How do you unite a disparate group to fight for their future when none believe they can or should work together?
Answer: By moving every member to feel and therefore believe that by pulling together, we all could gain in security, opportunity, achievement and pride.
Find below a story of resilience, being told by a CEO, to motivate his people. It is the story of a young boy with crippling degenerative disease, who lived near him when he was growing up in Boston.
“The boy’s speech was garbled. He couldn’t walk and he wasn’t able to go to school like the rest of us in the neighborhood. But I could see him at his window everyday watching us bicycle up and down the block.
One day his father appeared on the sidewalk hauling a bicycle with training wheels on the front and back. This six-wheeler looked as if an elephant could ride it without falling. As I watched from my window, the boy’s father carried him out, put him on the contraption. Then the father went back inside.
The kid started to pedal and in a minute the bike tripped over. I could see the father in his window watching. So could the boy. His dad watched him lying there and did nothing.  Finally the boy pulled himself up and then went about three feet and fell to the other side. Again the father stood watching. For weeks, that kid kept trying and falling and the father didn’t lift a finger. I complained to my mother, but she told me to mind my business. I couldn’t, the drama was so seductive.

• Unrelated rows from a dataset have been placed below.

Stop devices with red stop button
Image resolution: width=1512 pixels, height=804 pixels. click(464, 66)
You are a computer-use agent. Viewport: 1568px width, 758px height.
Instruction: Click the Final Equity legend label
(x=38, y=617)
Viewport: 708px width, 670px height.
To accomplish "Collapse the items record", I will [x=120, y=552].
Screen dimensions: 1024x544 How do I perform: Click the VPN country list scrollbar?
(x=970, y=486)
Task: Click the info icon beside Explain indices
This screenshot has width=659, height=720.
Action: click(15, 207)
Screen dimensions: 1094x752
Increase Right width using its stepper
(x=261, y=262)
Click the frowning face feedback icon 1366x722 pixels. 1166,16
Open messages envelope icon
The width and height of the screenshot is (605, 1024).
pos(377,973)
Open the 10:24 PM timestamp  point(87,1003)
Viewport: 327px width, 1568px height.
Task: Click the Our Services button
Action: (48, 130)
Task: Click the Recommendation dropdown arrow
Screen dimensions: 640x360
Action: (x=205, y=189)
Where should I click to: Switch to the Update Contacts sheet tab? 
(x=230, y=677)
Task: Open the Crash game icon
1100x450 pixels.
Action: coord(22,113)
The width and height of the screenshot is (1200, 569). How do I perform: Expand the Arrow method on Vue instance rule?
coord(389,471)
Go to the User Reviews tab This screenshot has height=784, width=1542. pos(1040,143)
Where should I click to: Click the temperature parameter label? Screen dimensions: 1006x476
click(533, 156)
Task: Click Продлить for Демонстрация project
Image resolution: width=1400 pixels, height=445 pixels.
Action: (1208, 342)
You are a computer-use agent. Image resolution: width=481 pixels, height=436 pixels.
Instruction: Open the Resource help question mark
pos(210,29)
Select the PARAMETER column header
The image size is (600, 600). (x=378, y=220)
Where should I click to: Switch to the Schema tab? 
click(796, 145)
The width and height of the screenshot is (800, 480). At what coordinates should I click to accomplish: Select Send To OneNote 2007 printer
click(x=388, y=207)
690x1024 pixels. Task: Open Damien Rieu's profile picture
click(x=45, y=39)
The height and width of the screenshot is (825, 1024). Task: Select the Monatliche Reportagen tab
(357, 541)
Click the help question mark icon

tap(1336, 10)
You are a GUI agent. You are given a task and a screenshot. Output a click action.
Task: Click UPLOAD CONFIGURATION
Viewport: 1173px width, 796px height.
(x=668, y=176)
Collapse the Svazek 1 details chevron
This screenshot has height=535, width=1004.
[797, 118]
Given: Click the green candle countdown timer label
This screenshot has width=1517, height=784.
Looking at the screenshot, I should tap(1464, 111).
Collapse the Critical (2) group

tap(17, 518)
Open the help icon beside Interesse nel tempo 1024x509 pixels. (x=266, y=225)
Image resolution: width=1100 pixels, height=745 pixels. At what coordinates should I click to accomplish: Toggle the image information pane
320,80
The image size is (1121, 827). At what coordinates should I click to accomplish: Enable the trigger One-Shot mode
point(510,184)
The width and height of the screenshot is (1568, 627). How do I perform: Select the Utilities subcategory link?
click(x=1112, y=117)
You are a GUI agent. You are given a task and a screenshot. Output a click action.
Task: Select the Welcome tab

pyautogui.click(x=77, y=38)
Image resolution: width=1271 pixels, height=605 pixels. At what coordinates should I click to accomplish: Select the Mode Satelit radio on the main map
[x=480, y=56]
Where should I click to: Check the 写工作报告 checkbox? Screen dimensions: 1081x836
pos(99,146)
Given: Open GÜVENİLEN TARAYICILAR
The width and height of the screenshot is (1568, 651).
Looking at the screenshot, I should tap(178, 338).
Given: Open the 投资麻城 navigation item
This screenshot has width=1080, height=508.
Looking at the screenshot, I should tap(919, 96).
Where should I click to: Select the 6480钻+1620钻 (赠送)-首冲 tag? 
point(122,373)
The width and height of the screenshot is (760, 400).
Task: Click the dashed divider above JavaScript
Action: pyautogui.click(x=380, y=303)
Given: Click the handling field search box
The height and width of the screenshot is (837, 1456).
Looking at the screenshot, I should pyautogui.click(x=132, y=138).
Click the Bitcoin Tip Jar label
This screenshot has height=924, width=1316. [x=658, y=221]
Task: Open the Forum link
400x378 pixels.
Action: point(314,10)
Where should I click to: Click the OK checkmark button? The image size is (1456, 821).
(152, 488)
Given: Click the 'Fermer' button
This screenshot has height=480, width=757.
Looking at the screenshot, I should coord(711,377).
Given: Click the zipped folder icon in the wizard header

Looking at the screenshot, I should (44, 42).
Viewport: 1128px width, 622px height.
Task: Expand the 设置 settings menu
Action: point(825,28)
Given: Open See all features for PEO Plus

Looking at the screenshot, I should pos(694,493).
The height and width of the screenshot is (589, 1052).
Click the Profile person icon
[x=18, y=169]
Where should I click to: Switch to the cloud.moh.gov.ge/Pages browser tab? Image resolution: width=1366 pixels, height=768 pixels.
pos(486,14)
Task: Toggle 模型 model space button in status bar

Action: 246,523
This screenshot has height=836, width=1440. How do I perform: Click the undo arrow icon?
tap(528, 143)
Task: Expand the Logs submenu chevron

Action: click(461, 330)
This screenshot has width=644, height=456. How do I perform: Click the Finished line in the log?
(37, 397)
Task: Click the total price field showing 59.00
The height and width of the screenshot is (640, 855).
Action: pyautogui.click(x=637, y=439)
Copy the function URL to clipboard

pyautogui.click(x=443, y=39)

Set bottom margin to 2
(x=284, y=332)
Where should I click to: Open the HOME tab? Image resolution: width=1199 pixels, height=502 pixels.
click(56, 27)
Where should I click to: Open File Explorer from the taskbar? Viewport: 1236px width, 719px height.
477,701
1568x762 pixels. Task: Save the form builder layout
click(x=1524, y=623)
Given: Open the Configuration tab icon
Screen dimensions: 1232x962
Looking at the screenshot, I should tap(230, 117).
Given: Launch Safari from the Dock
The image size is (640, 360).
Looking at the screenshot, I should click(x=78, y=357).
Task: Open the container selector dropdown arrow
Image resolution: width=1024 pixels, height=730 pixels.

One Saturday morning, the boy crashed off the curb.  I had to go down. But when I reached the sidewalk, the kid waved me off. Then the father tapped on the window glass and shook his finger at me to go away. Convinced, he must be some kind of monster, I left the boy trying to pull himself up and ran back home.
Then a couple of days later, the kid was out there again, over he went, and up he went again.
But then suddenly he was rolling! He made about sixty feet then he turned around and rode all the way back without falling. I looked up and there was a father grinning down at his son. I looked up at the boy and he was beaming up at his father. Then they both started laughing and waving like crazy.  And I started to cry.
Finally, I got it! They both knew the boy needed to face the challenges and struggle through it on his own. He needed to be his own agent of change, to be active in his own rescue. If his father did it for him, the boy wouldn’t feel like a hero.  And only if he was the hero would this seminial victory empower him to face the other inevitable and monumental challenges that lay in this boy’s future.
The joy I felt in the kid’s little sixty-foot bike ride was overwhelming, my experience of his unique challenge, struggle, and triumph became an archetypal tale of persistence that I told myself every time I face challenges. The story of the boy taught me that failure really is just a speed bump on the road to success. Heroes don’t quit, so the only true failure is the failure to get up. This story’s call to action was to keep ‘getting up’.”